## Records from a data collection

::::

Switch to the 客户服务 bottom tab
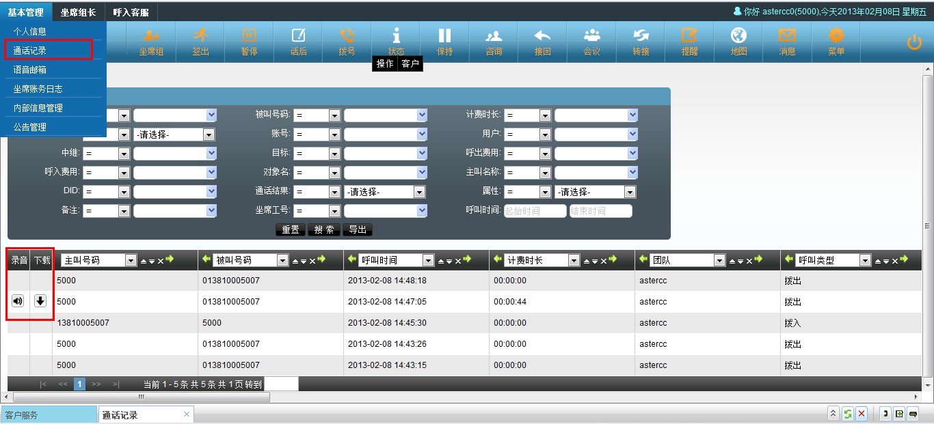point(48,415)
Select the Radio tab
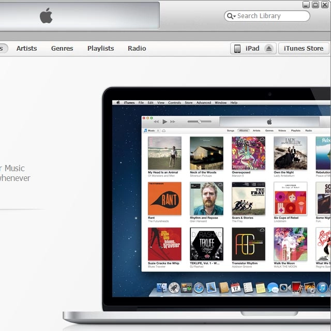This screenshot has height=331, width=331. [137, 49]
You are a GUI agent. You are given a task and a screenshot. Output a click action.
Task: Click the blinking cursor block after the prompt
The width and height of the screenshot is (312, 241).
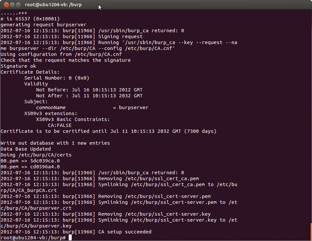(x=70, y=237)
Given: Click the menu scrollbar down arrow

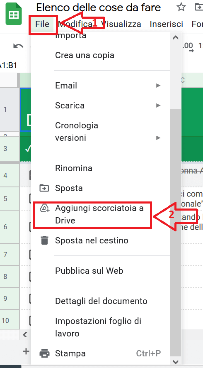Looking at the screenshot, I should coord(176,362).
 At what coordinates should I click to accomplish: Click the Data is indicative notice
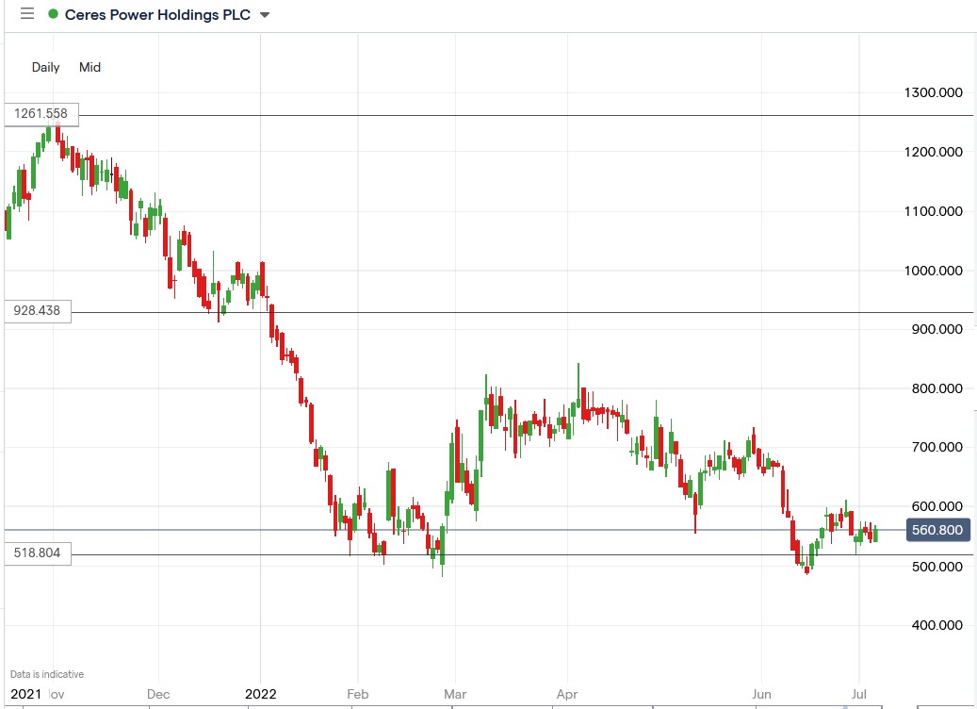pos(45,673)
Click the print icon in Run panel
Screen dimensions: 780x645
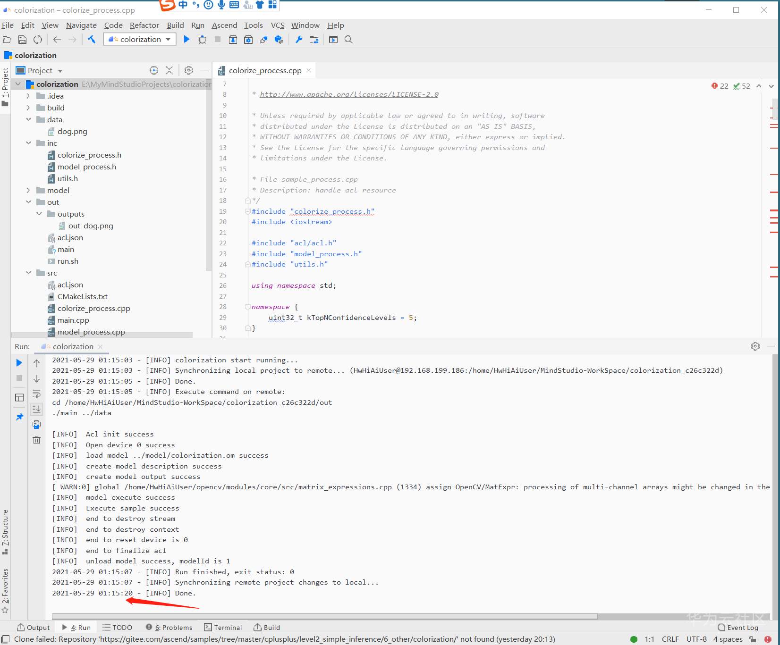[36, 425]
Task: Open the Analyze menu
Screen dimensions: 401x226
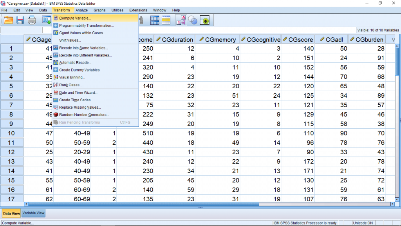Action: [81, 10]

::::

## DIRECTION
Reproduce the lines above, substituting "Screen resolution" for every occurrence of "Screen dimensions" and keeping everything else unchanged. Omit the pictures from your answer.

## OUTPUT FOR THIS EXERCISE
Switch to the 客户服务 bottom tab
point(48,415)
Select the Radio tab
This screenshot has height=331, width=331. [137, 49]
You are a GUI agent. You are given a task and a screenshot. Output a click action.
Task: Click the blinking cursor block after the prompt
The width and height of the screenshot is (312, 241).
(x=70, y=237)
Given: Click the menu scrollbar down arrow

Looking at the screenshot, I should coord(176,362).
 At what coordinates should I click to accomplish: Click the Data is indicative notice
pos(45,673)
Click the print icon in Run panel
Screen resolution: 780x645
[36, 425]
Task: Open the Analyze menu
Screen resolution: 401x226
Action: [81, 10]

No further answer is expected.